Синдром Пизанской Башни | страница 14
– Боже! – Вспла-крикнула мама Гвидо. И согласилась принять стакан воды.
– К сожалению, это еще не все. Есть проблема гораздо серьезнее переломов, рассечений и гематом.
– Что вы имеете в виду?
Доктор вернулся в кресло.
– Видите ли… Я даже не знаю, как это объяснить…
–
– Потому что сам до конца не понимаю…
– Доктор, мне не нравится, как вы говорите.
– Признаться, подобное в моей практике впервые. Да и не только в моей: я советовался со многими коллегами и ни у кого такого не было. Никогда.
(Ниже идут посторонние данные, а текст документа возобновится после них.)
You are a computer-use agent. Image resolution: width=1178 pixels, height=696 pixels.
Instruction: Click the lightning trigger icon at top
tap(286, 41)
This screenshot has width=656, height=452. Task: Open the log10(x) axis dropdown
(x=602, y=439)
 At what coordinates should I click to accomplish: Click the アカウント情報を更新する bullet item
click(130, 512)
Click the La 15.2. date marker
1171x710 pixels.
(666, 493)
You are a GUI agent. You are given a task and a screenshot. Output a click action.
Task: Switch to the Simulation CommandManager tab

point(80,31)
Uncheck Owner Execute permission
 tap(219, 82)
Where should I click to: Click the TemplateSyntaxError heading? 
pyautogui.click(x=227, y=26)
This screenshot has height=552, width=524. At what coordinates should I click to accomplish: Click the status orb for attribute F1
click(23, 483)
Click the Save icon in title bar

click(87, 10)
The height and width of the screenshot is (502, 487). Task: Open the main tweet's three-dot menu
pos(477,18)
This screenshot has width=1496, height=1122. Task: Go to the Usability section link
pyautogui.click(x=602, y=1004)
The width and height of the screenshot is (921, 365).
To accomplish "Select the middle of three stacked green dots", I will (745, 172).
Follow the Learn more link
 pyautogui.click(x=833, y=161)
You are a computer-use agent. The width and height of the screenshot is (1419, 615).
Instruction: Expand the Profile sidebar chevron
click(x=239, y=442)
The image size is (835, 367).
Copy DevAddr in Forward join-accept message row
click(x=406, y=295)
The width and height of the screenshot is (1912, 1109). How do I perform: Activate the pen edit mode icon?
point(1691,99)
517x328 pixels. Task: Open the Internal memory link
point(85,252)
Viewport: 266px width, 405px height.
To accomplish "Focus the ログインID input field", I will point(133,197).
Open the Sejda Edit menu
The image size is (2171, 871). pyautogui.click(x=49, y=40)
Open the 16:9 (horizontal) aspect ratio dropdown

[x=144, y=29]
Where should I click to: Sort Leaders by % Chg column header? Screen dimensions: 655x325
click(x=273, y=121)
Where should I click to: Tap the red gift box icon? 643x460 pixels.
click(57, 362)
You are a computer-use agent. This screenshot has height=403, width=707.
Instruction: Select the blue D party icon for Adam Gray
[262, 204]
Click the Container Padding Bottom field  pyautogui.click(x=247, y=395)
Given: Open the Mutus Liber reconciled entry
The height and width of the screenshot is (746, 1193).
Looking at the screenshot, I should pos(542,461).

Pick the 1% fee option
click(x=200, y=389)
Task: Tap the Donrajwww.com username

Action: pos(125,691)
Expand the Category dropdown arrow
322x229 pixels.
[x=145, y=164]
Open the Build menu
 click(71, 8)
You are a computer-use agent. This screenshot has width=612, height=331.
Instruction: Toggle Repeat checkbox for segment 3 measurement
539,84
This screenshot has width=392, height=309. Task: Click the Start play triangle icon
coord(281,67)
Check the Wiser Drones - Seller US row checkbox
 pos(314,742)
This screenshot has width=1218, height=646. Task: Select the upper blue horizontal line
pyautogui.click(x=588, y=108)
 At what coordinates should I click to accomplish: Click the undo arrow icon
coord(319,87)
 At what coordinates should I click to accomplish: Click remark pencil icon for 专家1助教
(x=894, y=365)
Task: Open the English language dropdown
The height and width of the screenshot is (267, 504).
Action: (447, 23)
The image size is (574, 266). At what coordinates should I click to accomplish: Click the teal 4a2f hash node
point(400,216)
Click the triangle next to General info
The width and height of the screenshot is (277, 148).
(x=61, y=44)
– Доктор, я не могу это выносить. – она заплакала. – Скажите, что с моим сыном.
– Миссис… В результате удара о стену. – доктор изо всех сил пытался подобрать слова. – Кх-кх У вашего сына произошло… Смещение позвоночника.
– ?
– Очень сильное смещение. Теперь все его тело… Как бы сказать… Давайте я лучше покажу.
Доктор выставил указательный палец и приставил к нему карандаш.
– Оно наклонено примерно нааа… – Наааклонил карандаш, прикинул, – 5,30 градусов от нормы. – Опустил еще немного. – И наклон с каждым днем увеличивается. – видя, что эта бедная женщина сейчас упадет в обморок, доктор попытался смягчить приговор. – Конечно, увеличивается совсем по чуть-чуть, и мы делаем все возможное, чтобы выровнять тело мальчика.
Он убрал карандаш и налил еще один стакан воды.
Ее маленькая головка пала на тощие колени. Не причесанные волнистые локоны свисали до кафеля, пропахшего моющими средствами, которыми смывают слезы мам, отцов и детей. Не забудьте проветрить помещение от их трагедий, а то духота невыносимая.
Вы хотите сказать, что теперь мой сын кривой? – не спросила она.
Да. – слил воду в раковину, боявшийся этого вопроса, доктор.
Собрав все силы, и волосы в хвост, она попросила.
– Я могу на него посмотреть?
Почему нельзя обойтись без этого?!
– Видите ли, сейчас не желательно. Лучше прийти…
Не говорите так – она посмотрела ему прямо в глаза. Так посмотреть может только мама.
– …Чуть позже. – довершил свою работу док. Довершил не думая, на автопилоте.
Вырвавшаяся от остальных прядь налипла на бледную горькую щеку.
– Вы хотите, чтобы я поехала домой с тем, что вы… Что вы только что сказали, даже не взглянув на него?
Неужели иначе никак?
Доктор сжалился – застегнул пуговицы халата и поступил по-человечески, оставив кофе на столе стынуть.
– Идемте.
Гвидо лежал в реанимации. Один. Три другие койки пустовали. От его, замурованного в гипс, буро-синего тела, как от ствола дерева ветви, распускались провода и шланги. Вибрировали и пищали мониторы. Его подростковые стертые стопы смотрели на уставшую бледную маму. Длинные ноги со сточенным торсом – расчерчивали по накрахмаленной простыни диагональ загипсованную-кривую–длинную-длинную-во весь рост. Эту диагональ перечеркивала прикованная к постели набухшая, обрамленная воротником, голова – в утробе которой он некогда сочинял картины. Голова лежала теперь без движения параллельно стертым подростковым стопам и перпендикулярно буро-синему месиву. Его тело догадывалось, что именно с ним произошло, что будет дальше и пыталось утаить это от матери, но разве возможно от них что-либо скрыть?